Administrative processes during Saturday’s local council election were “marred by the questionable decision by the Elections Commission to arbitrarily extend the voting time,” Transparency Maldives has said after observing the voting process.
In a press release sharing its preliminary findings, the local chapter of Transparency International urged the electoral body “to undertake serious confidence building measures to strengthen the electoral process.”
The opposition alliance also cried foul Saturday evening when the commission decided to extend voting hours to 8 pm in polling stations that opened late. Voting hours were also extended to 6 pm for polling stations that opened on time at 8 am.
Hassan Latheef, chairman of the main opposition Maldivian Democratic Party, called the decision an “unlawful” attempt to influence the outcome.
The Elections Act only allows an extension of predetermined voting hours “if there are individuals waiting in line to vote” when polls close.
The voting hours announced by the Elections Commission was 8 am to 4 pm but more than 28 polling stations reportedly opened late. In most cases, the delay was caused by the late arrival of officials, the commission said.
Ahmed Akram, an elections commissioner, told newspaper Mihaaru that the extension was made following requests by political parties. He refused to name the parties but apart from the MDP and opposition Jumhooree Party, the other parties contesting were the ruling Progressive Party of Maldives and coalition partners Maldives Development Alliance and Dhivehi Rayyithunge Party.
“We received complaints about long queues and congestion. As political parties had requested an extension, the commission went and checked polling stations and extended the time because we did not see any legal obstacle to doing so,” he was quoted as saying.
The announcement about the extension came minutes before polls were due to close. Several ballot boxes were reportedly sealed at 4 pm and reopened after officials learned of the extension, a violation of electoral law.
The MDP chairman told the press that the move was intended to “encourage more government supporters to vote” as the majority of opposition supporters had voted by 4 pm.
On Saturday evening, the state broadcaster and other pro-government outlets meanwhile reported that a group of opposition politicians have “stormed” the elections commission’s office in Malé.

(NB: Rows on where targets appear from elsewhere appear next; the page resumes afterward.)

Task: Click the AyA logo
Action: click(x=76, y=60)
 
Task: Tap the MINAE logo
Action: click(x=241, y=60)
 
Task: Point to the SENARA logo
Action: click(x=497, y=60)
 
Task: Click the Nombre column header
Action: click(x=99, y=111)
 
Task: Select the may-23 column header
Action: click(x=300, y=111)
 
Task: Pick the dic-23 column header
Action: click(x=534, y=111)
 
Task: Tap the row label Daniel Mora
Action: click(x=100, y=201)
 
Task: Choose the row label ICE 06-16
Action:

But the MDP and JP leaders told the press that they went seeking a meeting with elections commissioners but were forced out by a large number of police officers.
Shortly thereafter, the ruling Progressive Party of Maldives called a press conference and condemned “the opposition attempt to to forcefully enter the Elections Commission”.
Majority Leader Ahmed Nihan said: “The opposition are working to cause loss of public confidence in this vote.”
The commission meanwhile informed the press that 30 complaints were filed during the day, which concerned issues such as discontentment over long queues, inconsistent procedures and wrong ballot papers sent to a polling station.
The commission was also looking into reports of fake ballot papers and result sheets circulating on social media as well as allegations by a woman about someone else voting in her name.
Akram previously told local media that the “high-quality ballot papers” were printed with strong security features. None of the complaints was serious enough to affect the outcome, he stressed.
But the opposition highlighted “serious concerns” with the voting process.
“Some candidates and their representatives were not provided with the pass to monitor the elections. Some voters do not have their name on the designated voter list for their respective constituencies,” MDP vice president Mohamed Shifaz told reporters.
“We have filed numerous complaints at the commission. They are blatantly lying to the public by saying that they received only a few, minor complaints.”
Transparency Maldives meanwhile observed 19 ballot boxes in 10 atolls and noted that voting began late in several polling stations.
Among its key findings, the NGO said 12 voters were not able to vote due to administrative issues such as their names not being on the voter registry.
“Out of the 19 ballot boxes observed, 15 ballot papers had extra marks, and three voters showed their ballot paper before casting the vote,” TM said.
“Studies conducted in the Maldives suggests that similar acts are measures to ensure that those offered money or gifts vote to the candidate/party who offered money or gifts.”
In November, the ruling party-dominated parliament rejected proposed legal changes to invalidate ballot papers with markings or symbols.
On the larger political and electoral environment, TM expressed concern with the multiple delays of the election and the backdrop of political turmoil “with all opposition political leaders either currently in jail, in exile or facing criminal charges.”
The situation “hindered opposition political parties’ ability to freely campaign in the run-up to the election.”
Other problems highlighted by the NGO include “the lack of a level playing field for opposition political parties, severe and arbitrary restrictions on media freedoms, freedom of assembly and expression, all of which restrict political and campaign activities; vote buying and the misuse of public resources for political campaigning.”
The state broadcaster Public Service Media “while denying coverage of opposition political campaigns, disproportionately covered political campaign events of the ruling party,” TM said.
“Such actions not only undermine the integrity of PSM but also serves to provide the ruling party with an unfair advantage and precludes a level playing field.”